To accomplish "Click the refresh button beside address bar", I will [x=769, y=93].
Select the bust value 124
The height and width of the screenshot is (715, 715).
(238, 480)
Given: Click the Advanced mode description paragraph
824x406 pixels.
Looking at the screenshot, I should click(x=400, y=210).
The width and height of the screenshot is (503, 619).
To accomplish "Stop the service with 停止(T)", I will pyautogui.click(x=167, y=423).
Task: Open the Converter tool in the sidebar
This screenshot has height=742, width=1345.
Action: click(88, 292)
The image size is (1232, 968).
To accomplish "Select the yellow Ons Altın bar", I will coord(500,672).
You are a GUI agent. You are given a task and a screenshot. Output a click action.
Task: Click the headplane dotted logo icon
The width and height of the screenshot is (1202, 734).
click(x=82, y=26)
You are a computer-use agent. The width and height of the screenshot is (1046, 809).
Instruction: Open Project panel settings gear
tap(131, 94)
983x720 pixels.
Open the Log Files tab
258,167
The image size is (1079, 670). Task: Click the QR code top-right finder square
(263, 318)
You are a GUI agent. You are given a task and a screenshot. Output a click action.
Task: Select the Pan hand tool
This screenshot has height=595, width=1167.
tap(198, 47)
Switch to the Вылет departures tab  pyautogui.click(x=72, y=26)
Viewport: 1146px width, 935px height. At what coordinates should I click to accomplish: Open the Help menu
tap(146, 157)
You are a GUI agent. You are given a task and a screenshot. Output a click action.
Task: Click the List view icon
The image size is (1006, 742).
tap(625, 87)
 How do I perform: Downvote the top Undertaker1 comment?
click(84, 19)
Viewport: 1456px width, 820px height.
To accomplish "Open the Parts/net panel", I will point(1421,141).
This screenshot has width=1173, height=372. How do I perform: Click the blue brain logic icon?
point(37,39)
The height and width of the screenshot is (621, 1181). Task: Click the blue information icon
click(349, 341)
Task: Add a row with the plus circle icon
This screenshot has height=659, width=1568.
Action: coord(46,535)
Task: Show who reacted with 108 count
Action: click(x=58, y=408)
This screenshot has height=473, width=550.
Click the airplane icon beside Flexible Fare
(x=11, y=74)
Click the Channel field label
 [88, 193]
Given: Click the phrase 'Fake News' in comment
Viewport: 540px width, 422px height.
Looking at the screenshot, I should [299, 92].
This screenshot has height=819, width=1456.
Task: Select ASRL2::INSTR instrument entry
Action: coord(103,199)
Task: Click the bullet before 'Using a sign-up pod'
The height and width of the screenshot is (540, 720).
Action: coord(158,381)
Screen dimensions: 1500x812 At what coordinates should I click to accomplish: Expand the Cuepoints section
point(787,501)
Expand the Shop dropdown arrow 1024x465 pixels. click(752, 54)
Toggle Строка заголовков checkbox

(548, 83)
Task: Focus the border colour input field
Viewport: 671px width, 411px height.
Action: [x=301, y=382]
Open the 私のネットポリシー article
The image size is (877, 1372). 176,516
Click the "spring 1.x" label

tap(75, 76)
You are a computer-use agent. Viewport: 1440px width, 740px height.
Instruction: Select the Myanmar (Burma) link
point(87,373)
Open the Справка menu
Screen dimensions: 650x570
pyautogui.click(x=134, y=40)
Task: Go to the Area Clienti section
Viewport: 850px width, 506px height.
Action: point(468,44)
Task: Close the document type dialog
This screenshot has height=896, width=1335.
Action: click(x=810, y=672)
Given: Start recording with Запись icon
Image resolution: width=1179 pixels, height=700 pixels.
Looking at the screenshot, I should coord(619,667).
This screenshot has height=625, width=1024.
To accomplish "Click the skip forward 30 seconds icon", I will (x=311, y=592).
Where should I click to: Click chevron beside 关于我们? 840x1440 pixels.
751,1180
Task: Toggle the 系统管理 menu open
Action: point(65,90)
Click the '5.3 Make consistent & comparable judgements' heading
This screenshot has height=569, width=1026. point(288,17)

◆ ◆ ◆ ◆ ◆

> _AIM OF THE EXERCISE_: Transcribe the listing above exactly as shown.

> _SOLUTION TO THIS EXERCISE_:
To accomplish "Click the refresh button beside address bar", I will [x=769, y=93].
Select the bust value 124
The height and width of the screenshot is (715, 715).
(238, 480)
Given: Click the Advanced mode description paragraph
824x406 pixels.
Looking at the screenshot, I should click(x=400, y=210).
The width and height of the screenshot is (503, 619).
To accomplish "Stop the service with 停止(T)", I will pyautogui.click(x=167, y=423).
Task: Open the Converter tool in the sidebar
This screenshot has height=742, width=1345.
Action: click(88, 292)
The image size is (1232, 968).
To accomplish "Select the yellow Ons Altın bar", I will coord(500,672).
You are a GUI agent. You are given a task and a screenshot. Output a click action.
Task: Click the headplane dotted logo icon
The width and height of the screenshot is (1202, 734).
click(x=82, y=26)
You are a computer-use agent. The width and height of the screenshot is (1046, 809).
Instruction: Open Project panel settings gear
tap(131, 94)
983x720 pixels.
Open the Log Files tab
258,167
The image size is (1079, 670). Task: Click the QR code top-right finder square
(263, 318)
You are a GUI agent. You are given a task and a screenshot. Output a click action.
Task: Select the Pan hand tool
This screenshot has height=595, width=1167.
tap(198, 47)
Switch to the Вылет departures tab  pyautogui.click(x=72, y=26)
Viewport: 1146px width, 935px height. At what coordinates should I click to accomplish: Open the Help menu
tap(146, 157)
You are a GUI agent. You are given a task and a screenshot. Output a click action.
Task: Click the List view icon
The image size is (1006, 742).
tap(625, 87)
 How do I perform: Downvote the top Undertaker1 comment?
click(84, 19)
Viewport: 1456px width, 820px height.
To accomplish "Open the Parts/net panel", I will point(1421,141).
This screenshot has width=1173, height=372. How do I perform: Click the blue brain logic icon?
point(37,39)
The height and width of the screenshot is (621, 1181). Task: Click the blue information icon
click(349, 341)
Task: Add a row with the plus circle icon
This screenshot has height=659, width=1568.
Action: coord(46,535)
Task: Show who reacted with 108 count
Action: click(x=58, y=408)
This screenshot has height=473, width=550.
Click the airplane icon beside Flexible Fare
(x=11, y=74)
Click the Channel field label
 [88, 193]
Given: Click the phrase 'Fake News' in comment
Viewport: 540px width, 422px height.
Looking at the screenshot, I should [299, 92].
This screenshot has height=819, width=1456.
Task: Select ASRL2::INSTR instrument entry
Action: coord(103,199)
Task: Click the bullet before 'Using a sign-up pod'
The height and width of the screenshot is (540, 720).
Action: coord(158,381)
Screen dimensions: 1500x812 At what coordinates should I click to accomplish: Expand the Cuepoints section
point(787,501)
Expand the Shop dropdown arrow 1024x465 pixels. click(752, 54)
Toggle Строка заголовков checkbox

(548, 83)
Task: Focus the border colour input field
Viewport: 671px width, 411px height.
Action: [x=301, y=382]
Open the 私のネットポリシー article
The image size is (877, 1372). 176,516
Click the "spring 1.x" label

tap(75, 76)
You are a computer-use agent. Viewport: 1440px width, 740px height.
Instruction: Select the Myanmar (Burma) link
point(87,373)
Open the Справка menu
Screen dimensions: 650x570
pyautogui.click(x=134, y=40)
Task: Go to the Area Clienti section
Viewport: 850px width, 506px height.
Action: point(468,44)
Task: Close the document type dialog
This screenshot has height=896, width=1335.
Action: click(x=810, y=672)
Given: Start recording with Запись icon
Image resolution: width=1179 pixels, height=700 pixels.
Looking at the screenshot, I should coord(619,667).
This screenshot has height=625, width=1024.
To accomplish "Click the skip forward 30 seconds icon", I will (x=311, y=592).
Where should I click to: Click chevron beside 关于我们? 840x1440 pixels.
751,1180
Task: Toggle the 系统管理 menu open
Action: point(65,90)
Click the '5.3 Make consistent & comparable judgements' heading
This screenshot has height=569, width=1026. point(288,17)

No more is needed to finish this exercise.